A Paris, ces ménages à faible budget qui se tournent naturellement vers des surfaces plus petites ont donc de mauvais DPE, sans bénéfice financier matérialisé sur le prix du bien, mais avec des obligations réglementaires de plus en plus importantes, ce qui crée une situation hautement inégalitaire.
Aménager les normes HCSF pour les travaux d'efficacité énergétique, un complément salutaire aux aides à la rénovation
Devant cette situation inégalitaire et pour encourager les travaux de rénovation énergétique dans les maisons individuelles partout en France, nous appelons à aménager les normes HCSF pour les biens de haute performance énergétique ou les projets d’acquisition incluant des travaux de rénovation énergétique.
En effet, ceux-ci valorisent non seulement le bien mais permettent également d'assurer la liquidité de l’actif dans un contexte de restrictions imposées par la loi Climat et Résilience tout en réduisant au quotidien la facture énergétique, ce qui augmente efficacement le reste à vivre. Une mesure qui prend tout son sens dans un contexte de forte inflation des coûts de l’énergie.
Emprunter davantage pour financer des travaux de rénovation énergétique permettrait des économies sur la facture de dépenses énergétiques de l’ordre de 30% libérant ainsi 3 points de revenus disponibles pour les ménages les plus modestes. qui consacrent aujourd’hui près de 10% de leur budget à leur chauffage. Et ce en maintenant le reste à vivre à un niveau identique, ce qui annule donc le risque potentiel généré par un un niveau d’endettement plus élevé.
Une démarche bien comprise par les Millenials, le sondage mené par Pretto avec Yougov révèle une solide connaissance des dispositifs d'aide mis à disposition des particuliers. Plus de deux tiers des jeunes français en connaissent au moins un pour les rénovations énergétiques.
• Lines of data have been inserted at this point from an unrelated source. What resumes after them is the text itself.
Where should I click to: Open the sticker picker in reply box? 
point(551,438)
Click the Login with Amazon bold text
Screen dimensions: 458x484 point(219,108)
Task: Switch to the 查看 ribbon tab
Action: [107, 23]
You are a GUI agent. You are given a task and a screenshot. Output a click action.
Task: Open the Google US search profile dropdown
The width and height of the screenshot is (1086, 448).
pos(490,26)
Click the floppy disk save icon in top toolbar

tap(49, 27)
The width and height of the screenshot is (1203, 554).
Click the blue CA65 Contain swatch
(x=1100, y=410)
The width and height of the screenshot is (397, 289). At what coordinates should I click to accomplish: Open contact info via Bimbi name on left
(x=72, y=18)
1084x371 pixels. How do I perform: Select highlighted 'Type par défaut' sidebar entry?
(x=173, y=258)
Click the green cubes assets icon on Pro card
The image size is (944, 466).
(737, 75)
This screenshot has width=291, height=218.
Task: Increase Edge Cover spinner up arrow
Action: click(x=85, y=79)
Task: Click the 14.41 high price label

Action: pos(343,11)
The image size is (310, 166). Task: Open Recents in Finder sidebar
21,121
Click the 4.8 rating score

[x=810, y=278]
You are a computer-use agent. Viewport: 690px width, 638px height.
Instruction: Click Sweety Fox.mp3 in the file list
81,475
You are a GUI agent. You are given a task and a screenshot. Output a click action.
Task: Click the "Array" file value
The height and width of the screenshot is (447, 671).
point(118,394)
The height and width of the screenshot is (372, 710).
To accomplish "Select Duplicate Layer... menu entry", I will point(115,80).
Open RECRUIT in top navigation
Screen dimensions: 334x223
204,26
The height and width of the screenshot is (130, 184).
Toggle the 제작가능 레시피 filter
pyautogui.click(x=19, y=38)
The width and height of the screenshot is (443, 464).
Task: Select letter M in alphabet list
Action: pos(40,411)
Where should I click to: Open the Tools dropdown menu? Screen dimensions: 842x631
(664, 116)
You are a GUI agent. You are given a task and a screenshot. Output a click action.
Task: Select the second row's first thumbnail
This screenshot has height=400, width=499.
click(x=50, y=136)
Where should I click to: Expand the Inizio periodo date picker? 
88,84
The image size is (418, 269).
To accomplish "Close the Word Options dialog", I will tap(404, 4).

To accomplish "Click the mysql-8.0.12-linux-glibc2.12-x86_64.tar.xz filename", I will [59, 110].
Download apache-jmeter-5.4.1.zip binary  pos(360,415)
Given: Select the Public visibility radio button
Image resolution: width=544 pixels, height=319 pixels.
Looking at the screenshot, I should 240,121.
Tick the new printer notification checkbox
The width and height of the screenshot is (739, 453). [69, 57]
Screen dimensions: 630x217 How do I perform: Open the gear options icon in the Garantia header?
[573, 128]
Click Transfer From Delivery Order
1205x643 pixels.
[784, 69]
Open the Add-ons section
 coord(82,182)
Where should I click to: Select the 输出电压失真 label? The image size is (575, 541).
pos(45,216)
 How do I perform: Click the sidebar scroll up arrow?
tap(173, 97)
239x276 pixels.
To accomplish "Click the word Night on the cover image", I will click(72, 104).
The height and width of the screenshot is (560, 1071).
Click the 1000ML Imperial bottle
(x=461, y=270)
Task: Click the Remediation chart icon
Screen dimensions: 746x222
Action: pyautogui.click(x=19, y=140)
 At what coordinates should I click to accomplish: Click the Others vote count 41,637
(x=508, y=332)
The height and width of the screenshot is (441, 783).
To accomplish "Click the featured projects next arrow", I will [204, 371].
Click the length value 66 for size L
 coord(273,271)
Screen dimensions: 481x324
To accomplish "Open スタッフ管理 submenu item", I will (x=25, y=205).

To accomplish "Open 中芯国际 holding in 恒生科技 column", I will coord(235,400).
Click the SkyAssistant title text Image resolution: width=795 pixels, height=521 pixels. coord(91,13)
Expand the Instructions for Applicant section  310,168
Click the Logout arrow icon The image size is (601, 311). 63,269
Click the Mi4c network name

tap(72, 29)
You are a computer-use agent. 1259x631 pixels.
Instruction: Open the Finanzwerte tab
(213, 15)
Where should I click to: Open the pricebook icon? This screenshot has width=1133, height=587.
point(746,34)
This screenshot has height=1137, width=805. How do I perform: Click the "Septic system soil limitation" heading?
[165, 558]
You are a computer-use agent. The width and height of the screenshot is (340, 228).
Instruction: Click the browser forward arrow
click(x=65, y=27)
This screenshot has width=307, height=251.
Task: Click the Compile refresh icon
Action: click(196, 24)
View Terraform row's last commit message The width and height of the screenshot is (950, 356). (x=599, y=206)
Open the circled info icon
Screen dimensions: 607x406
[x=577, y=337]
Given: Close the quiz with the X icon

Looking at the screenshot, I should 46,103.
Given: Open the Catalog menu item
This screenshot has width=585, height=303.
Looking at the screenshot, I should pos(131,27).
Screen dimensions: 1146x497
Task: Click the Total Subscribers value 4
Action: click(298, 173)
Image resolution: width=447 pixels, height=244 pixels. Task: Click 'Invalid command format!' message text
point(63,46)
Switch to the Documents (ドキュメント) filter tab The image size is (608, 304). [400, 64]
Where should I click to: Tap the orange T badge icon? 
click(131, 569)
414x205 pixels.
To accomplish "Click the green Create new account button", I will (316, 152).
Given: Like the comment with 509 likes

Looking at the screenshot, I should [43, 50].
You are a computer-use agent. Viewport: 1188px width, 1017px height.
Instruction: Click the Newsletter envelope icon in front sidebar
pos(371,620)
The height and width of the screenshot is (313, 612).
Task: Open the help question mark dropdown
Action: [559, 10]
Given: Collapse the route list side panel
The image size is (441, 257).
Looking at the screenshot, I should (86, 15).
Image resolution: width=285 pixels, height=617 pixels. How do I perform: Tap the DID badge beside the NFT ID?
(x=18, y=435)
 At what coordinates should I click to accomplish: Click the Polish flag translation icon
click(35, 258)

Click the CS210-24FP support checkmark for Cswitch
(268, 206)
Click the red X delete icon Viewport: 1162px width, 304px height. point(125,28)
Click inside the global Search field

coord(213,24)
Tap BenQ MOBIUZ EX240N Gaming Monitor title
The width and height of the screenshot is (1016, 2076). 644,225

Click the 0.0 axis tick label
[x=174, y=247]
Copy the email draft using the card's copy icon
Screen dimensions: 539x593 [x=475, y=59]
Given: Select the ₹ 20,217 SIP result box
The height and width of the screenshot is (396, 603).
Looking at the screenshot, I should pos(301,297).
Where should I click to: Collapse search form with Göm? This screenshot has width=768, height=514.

Un niveau de connaissance qui s’élève à 86% pour la population des intentionnistes qui envisagent un achat immobilier dans les 12 prochains mois. A l’évidence un projet immobilier s’accompagne pour ces Français d’une recherche d'optimisation budgétaire au moyen notamment des dispositifs incitatifs.
D’un point de vue technique, cet assouplissement ciblé pourrait être réalisé en ajoutant une part de dérogation supplémentaire aux 35% d’endettement réservée aux projets incluant des travaux de rénovation énergétique.
A l’heure où les financements publics sont contraints, flécher l’investissement privé vers la rénovation énergétique grâce au crédit immobilier nous semble être une mesure efficace et vertueuse adaptée aux défis qui s’imposent à tous.